Marketing strategy is in the bottle

smoothie_bottles_three_med1

I recently heard Richard Reed, one of the founders of Innocent Drinks remark that “ninety percent of their marketing strategy is in the bottle”. It does remind me that excellent products and services will often sell without the aid of any advertising or other paid for promotion at all. Google, Microsoft, Body Shop, Innocent and Yahoo! to name but a few built their brands without reliance on traditional advertising. Google went one step further and targeted its initial product diffusion across the academic sector knowing that it would be promoted by academics to students and so into the wider educated community.

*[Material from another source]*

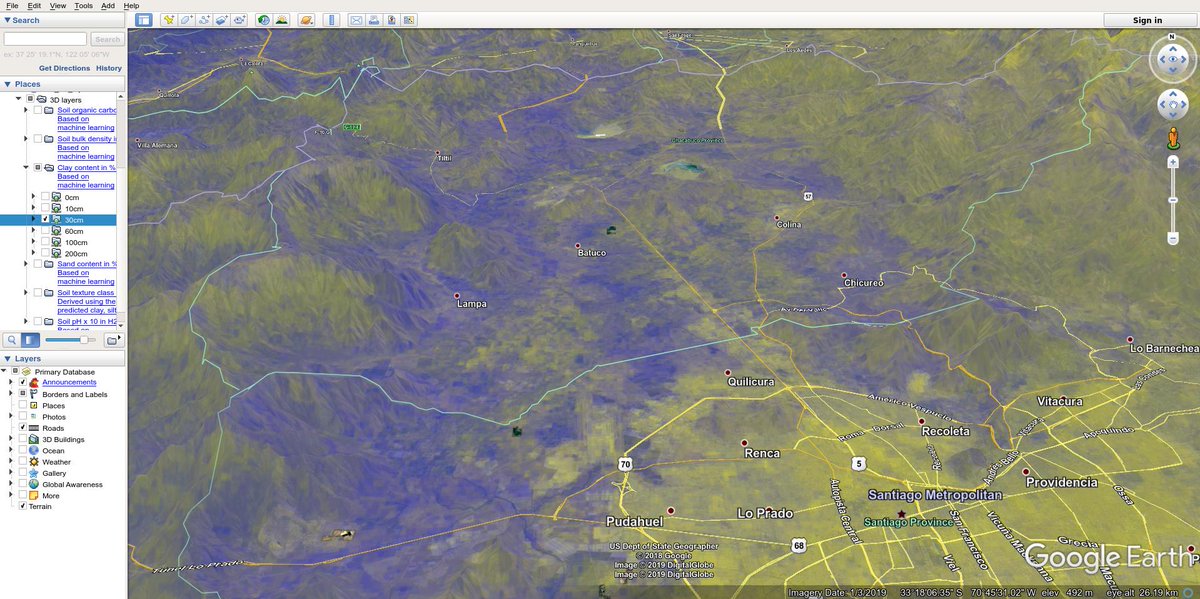This screenshot has width=1200, height=599.
Task: Email the current view
Action: [357, 19]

All all cases, these brands relied on a superior product experience to drive word of mouth promotion.

Some might say, well, they’re the lucky products, but for the rest of us, we have to fight to maintain our position in the market. They’d argue it’s not that their products are bad, it’s just that they have to complete with many similar products in the same market space.

But this is where we get into what Web 2.0 really means for marketers.  In the web enabled world everyone can review a product on either online retailer sites or on third party sites that encourage user review content. These sites are the territory where brands reputation will be built and lost.  In the world of Web 2.0 and beyond, the product takes centre stage. Promotion will no longer be provided by third party marketing communications alone, but through the distribution of user advocacy based on user experience.

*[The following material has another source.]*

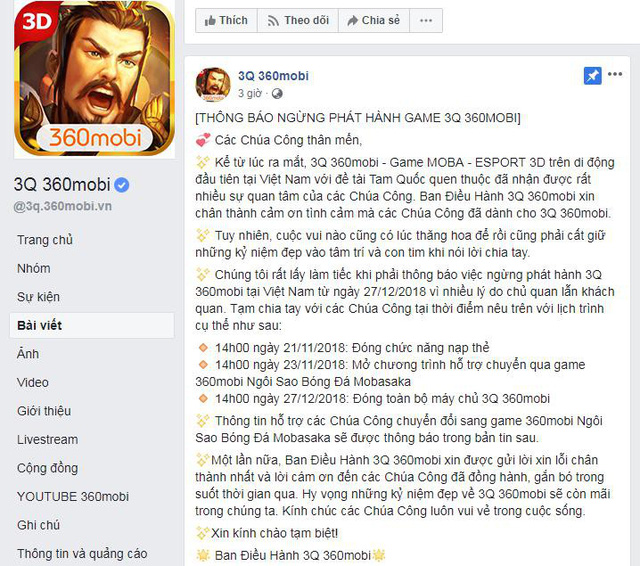This screenshot has height=566, width=640.
Task: Click the blue pinned post pin icon
Action: coord(592,75)
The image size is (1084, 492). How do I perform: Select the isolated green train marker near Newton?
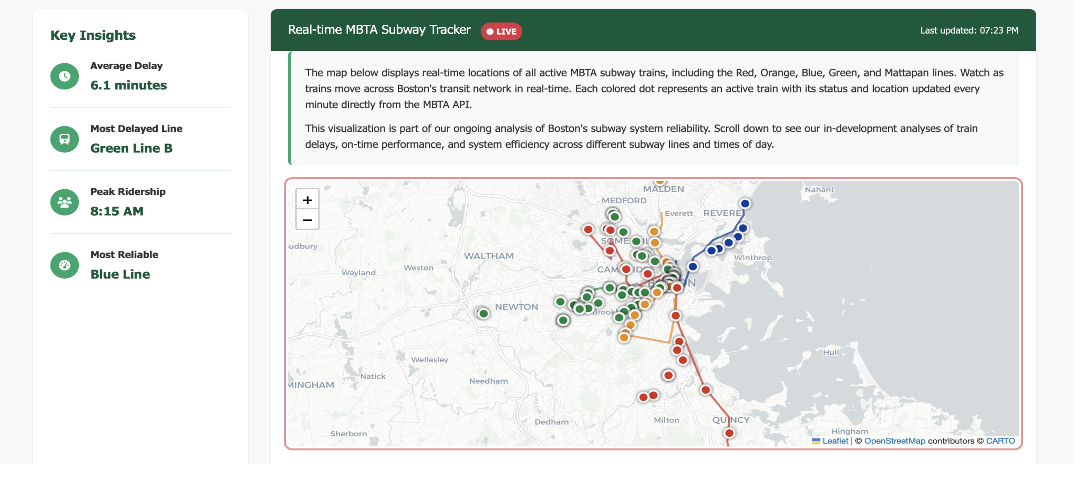point(483,313)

The logical extension of this, and certainly my hope, is that renewed focus on product development will in turn drive the emergence of new and more effective products and services which benefit all whilst, in a Darwinian sense, weaker products and services are gradually marginalised out of consumer markets.


September 28th, 2007

Can direct marketing work for FMCG products?

I read this week that Warburton’s bread is seeking a lead DM agency. Even as one of direct marketing’s staunchest advocates, I found myself asking why an FMCG brand like Warburton’s would hire a DM agency.

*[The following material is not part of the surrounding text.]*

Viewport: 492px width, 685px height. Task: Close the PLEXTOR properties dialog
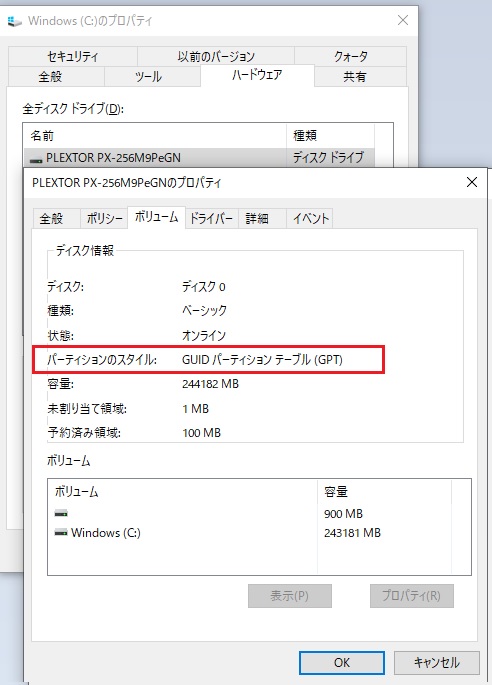tap(472, 182)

Is it because bread is a high ticket item worthy of high levels of individual level communication investment? Nope; at around 70p, a Warburton’s loaf costs about the same as a fully costed unit of direct mail. Is it because Warburton’s bread is a highly complex product that requires the type of detailed explanation that only DM or online can deliver? Nope; surely bread is one of the simplest things in life requiring the least explanation. So is it because retail buyers have become so enamoured with direct mail effectiveness that they’re now more likely to stock product because it’s supported by a DM push rather than a 600 rating TV campaign? I doubt it.

I think the real reason is because many marketers on the client side feel pressured to show they are using more ‘cost effective’ techniques like DM. But there’s a problem for FMCG marketers; DM as a discipline has not shown beyond doubt that it can make a positive net profit ROI contribution to low cost FMCG products.

In my view the relationship between DM and FMCG is a case of square pegs and round holes. Here’s why. If the loaf costs 70p and a fully costed unit of DM costs around the same, then given a 10% net profit margin on the loaf, each piece of DM would have to drive at least 10 directly attributable incremental loaf sales to recoup its cost. Sales of more than 10 loaves would be necessary before the DM campaign began delivering a positive net profit ROI. By comparison to DM’s 70p per unit, each person who sees a Warburton’s TV ad will cost the advertiser around 0.7p, yes, less than 1p to reach. And just one exposure can be sufficient to drive a change in consumer behaviour.

There are some interesting arguments around nurturing high value FMCG customer segments, i.e. large portions of profit may come from small numbers of buyers, but for each of these there are equally compelling counter arguments, most notably the Double Jeopardy theory of market share versus brand loyalty.

All this leaves us with the rather cold reality that the economics of DM cannot be reconciled profitably with the economics of FMCG products and markets.

So, if I were chewing my pencil at Warburton’s I’d do two things. First, I’d centralise all the DM and sales promotion spend (and agency fees) into TV advertising. Second, I’d give BBH the following brief: “Make Warburton’s the most talked about bread in the country”. Bread has waited for thousands of years to be made special. The space is there for the taking and TV is the one medium that can deliver it.